■ Task details:
Reproduce the data below with every "label" switched to "tag", leaving everything else as it is.

■ Provided material:
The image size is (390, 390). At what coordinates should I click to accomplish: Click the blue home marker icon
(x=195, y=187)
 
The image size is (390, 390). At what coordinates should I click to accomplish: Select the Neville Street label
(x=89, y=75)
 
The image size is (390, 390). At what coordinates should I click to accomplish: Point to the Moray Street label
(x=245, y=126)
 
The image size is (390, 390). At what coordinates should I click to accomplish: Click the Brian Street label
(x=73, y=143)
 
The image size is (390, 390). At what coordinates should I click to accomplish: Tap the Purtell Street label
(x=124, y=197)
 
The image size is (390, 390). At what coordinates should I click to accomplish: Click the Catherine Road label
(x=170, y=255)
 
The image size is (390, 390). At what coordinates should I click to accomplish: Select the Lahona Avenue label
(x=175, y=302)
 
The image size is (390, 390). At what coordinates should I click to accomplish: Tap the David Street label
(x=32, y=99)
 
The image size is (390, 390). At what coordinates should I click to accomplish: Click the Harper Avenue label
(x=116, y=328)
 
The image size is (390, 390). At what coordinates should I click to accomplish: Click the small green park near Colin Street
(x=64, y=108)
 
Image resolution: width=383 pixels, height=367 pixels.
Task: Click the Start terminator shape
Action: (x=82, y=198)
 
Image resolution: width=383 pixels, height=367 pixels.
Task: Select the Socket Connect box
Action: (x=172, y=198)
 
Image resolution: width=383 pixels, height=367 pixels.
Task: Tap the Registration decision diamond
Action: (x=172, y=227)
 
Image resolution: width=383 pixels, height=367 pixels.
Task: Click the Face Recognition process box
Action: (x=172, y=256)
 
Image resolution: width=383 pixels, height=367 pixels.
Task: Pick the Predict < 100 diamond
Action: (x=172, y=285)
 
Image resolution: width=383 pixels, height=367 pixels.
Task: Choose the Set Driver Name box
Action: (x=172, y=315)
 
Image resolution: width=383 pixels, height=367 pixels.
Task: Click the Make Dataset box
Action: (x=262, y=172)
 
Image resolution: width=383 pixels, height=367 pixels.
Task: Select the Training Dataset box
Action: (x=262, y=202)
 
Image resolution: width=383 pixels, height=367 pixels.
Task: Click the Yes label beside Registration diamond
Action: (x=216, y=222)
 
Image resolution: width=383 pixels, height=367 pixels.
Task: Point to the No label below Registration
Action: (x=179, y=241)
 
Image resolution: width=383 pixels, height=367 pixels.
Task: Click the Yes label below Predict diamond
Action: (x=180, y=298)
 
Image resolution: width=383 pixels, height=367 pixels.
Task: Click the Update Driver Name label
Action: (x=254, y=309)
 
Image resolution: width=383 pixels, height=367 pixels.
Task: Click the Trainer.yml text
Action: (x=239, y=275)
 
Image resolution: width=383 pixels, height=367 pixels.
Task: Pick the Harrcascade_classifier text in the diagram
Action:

■ Response for this exercise:
The image size is (390, 390). At what coordinates should I click to accomplish: Click the blue home marker icon
(x=195, y=187)
 
The image size is (390, 390). At what coordinates should I click to accomplish: Select the Neville Street tag
(x=89, y=75)
 
The image size is (390, 390). At what coordinates should I click to accomplish: Point to the Moray Street tag
(x=245, y=126)
 
The image size is (390, 390). At what coordinates should I click to accomplish: Click the Brian Street tag
(x=73, y=143)
 
The image size is (390, 390). At what coordinates should I click to accomplish: Tap the Purtell Street tag
(x=124, y=197)
 
The image size is (390, 390). At what coordinates should I click to accomplish: Click the Catherine Road tag
(x=170, y=255)
 
The image size is (390, 390). At what coordinates should I click to accomplish: Select the Lahona Avenue tag
(x=175, y=302)
 
The image size is (390, 390). At what coordinates should I click to accomplish: Tap the David Street tag
(x=32, y=99)
 
The image size is (390, 390). At what coordinates should I click to accomplish: Click the Harper Avenue tag
(x=116, y=328)
 
The image size is (390, 390). At what coordinates should I click to accomplish: Click the small green park near Colin Street
(x=64, y=108)
 
Image resolution: width=383 pixels, height=367 pixels.
Task: Click the Start terminator shape
Action: (x=82, y=198)
 
Image resolution: width=383 pixels, height=367 pixels.
Task: Select the Socket Connect box
Action: (x=172, y=198)
 
Image resolution: width=383 pixels, height=367 pixels.
Task: Tap the Registration decision diamond
Action: (x=172, y=227)
 
Image resolution: width=383 pixels, height=367 pixels.
Task: Click the Face Recognition process box
Action: (x=172, y=256)
 
Image resolution: width=383 pixels, height=367 pixels.
Task: Pick the Predict < 100 diamond
Action: (x=172, y=285)
 
Image resolution: width=383 pixels, height=367 pixels.
Task: Choose the Set Driver Name box
Action: (x=172, y=315)
 
Image resolution: width=383 pixels, height=367 pixels.
Task: Click the Make Dataset box
Action: (x=262, y=172)
 
Image resolution: width=383 pixels, height=367 pixels.
Task: Select the Training Dataset box
Action: (x=262, y=202)
 
Image resolution: width=383 pixels, height=367 pixels.
Task: Click the Yes tag beside Registration diamond
Action: (x=216, y=222)
 
Image resolution: width=383 pixels, height=367 pixels.
Task: Point to the No tag below Registration
Action: (x=179, y=241)
 
Image resolution: width=383 pixels, height=367 pixels.
Task: Click the Yes tag below Predict diamond
Action: (x=180, y=298)
 
Image resolution: width=383 pixels, height=367 pixels.
Task: Click the Update Driver Name tag
Action: (x=254, y=309)
 
Image resolution: width=383 pixels, height=367 pixels.
Task: Click the Trainer.yml text
Action: (x=239, y=275)
 
Image resolution: width=383 pixels, height=367 pixels.
Task: Pick the Harrcascade_classifier text in the diagram
Action:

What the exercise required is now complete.